J’entends faire toujours un raisonnement bien faux et bien funeste. Cet homme, dit-on, a guéri par une telle voie ; j’ai la même maladie que lui, donc il faut que je prenne le même remède. Combien de gens sont morts pour avoir raisonné ainsi ! On ne veut pas voir que les maux qui nous affligent sont aussi différents que les traits de nos visages ; et, comme dit le grand Corneille, car vous me permettrez de citer les poètes :

Quelquefois l’un se brise où l’autre s’est sauvé,
Et par où l’un périt un autre est conservé.

(Cinna, II, i.)


Mais c’est trop faire le médecin : je ressemble aux gens qui, ayant gagné un procès considérable par le secours d’un habile avocat, conservent encore pour quelque temps le langage du barreau.

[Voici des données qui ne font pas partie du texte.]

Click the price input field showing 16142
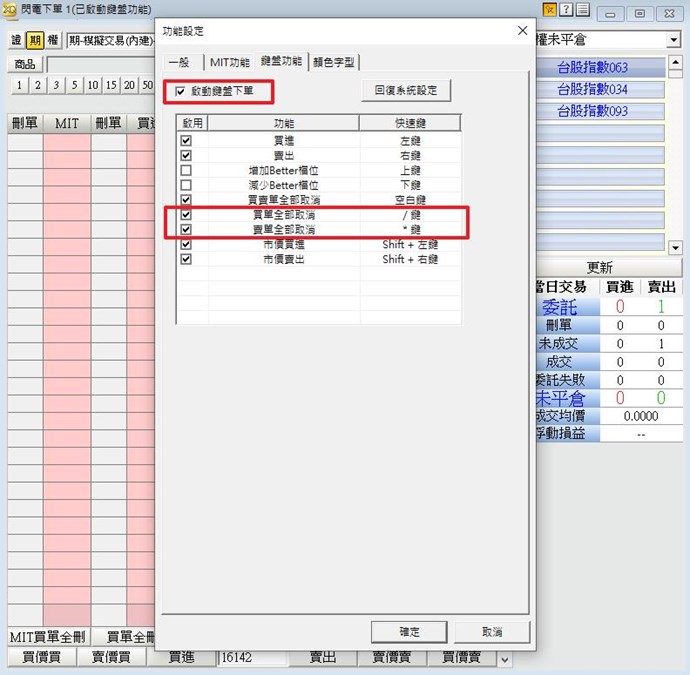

Cependant, monsieur, ce qui me consolait le plus dans ma maladie, c’était l’intérêt que vous y preniez, c’était l’attention de mes amis, et les bontés inexprimables dont Mme [1] et M. de Maisons m’honoraient. Je jouissais d’ailleurs de la douceur d’avoir auprès de moi un ami, je veux dire un homme qu’il faut compter parmi le très-petit nombre d’hommes vertueux qui seuls connaissent l’amitié, dont le reste du monde ne connaît que le nom : c’est M. Thieriot, qui, sur le bruit de ma maladie, était venu en poste de quarante lieues pour me garder, et qui, depuis, ne m’a pas quitté un moment. J’étais le 15 absolument hors de danger, et je faisais des vers le 16, malgré la faiblesse extrême qui me dure encore, causée par le mal et par les remèdes.

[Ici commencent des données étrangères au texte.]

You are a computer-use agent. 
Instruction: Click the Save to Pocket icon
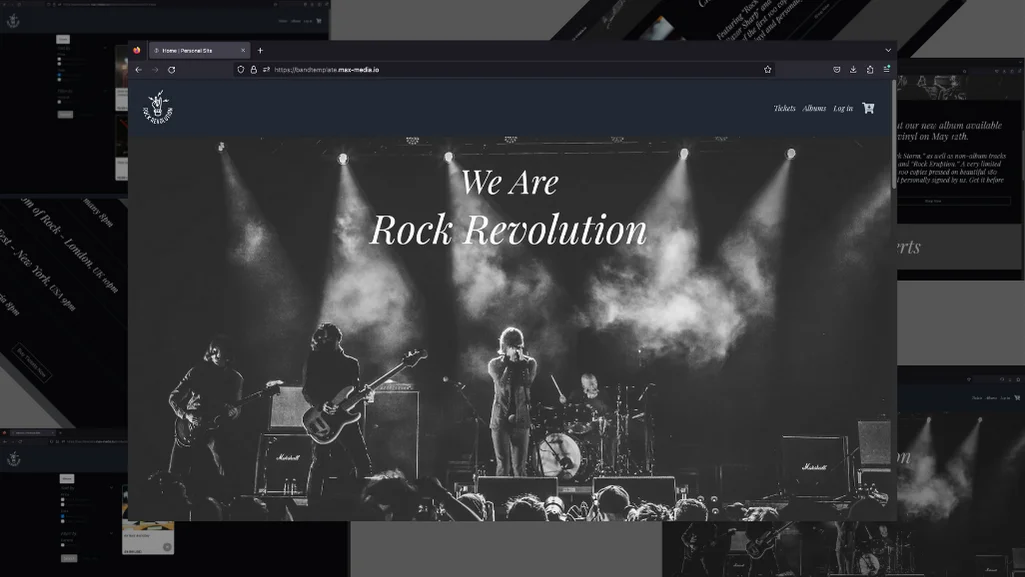tap(836, 70)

J’attendais avec impatience le moment où je pourrais me dérober aux soins qu’on avait de moi à Maisons, et finir l’embarras que j’y causais. Plus on avait pour moi de bontés, plus je me hâtais de n’en pas abuser plus longtemps. Enfin je fus en état d’être transporté à Paris le 1er décembre. Voici, monsieur, un moment bien funeste. À peine suis-je à deux cents pas du château qu’une partie du plancher de la chambre où j’avais été

  1. Marie-Charlotte Roque de Varangeville, morte en 1727 ; sœur aînée de la maréchale de Villars, et mère de M. de Maisons. (Cl.)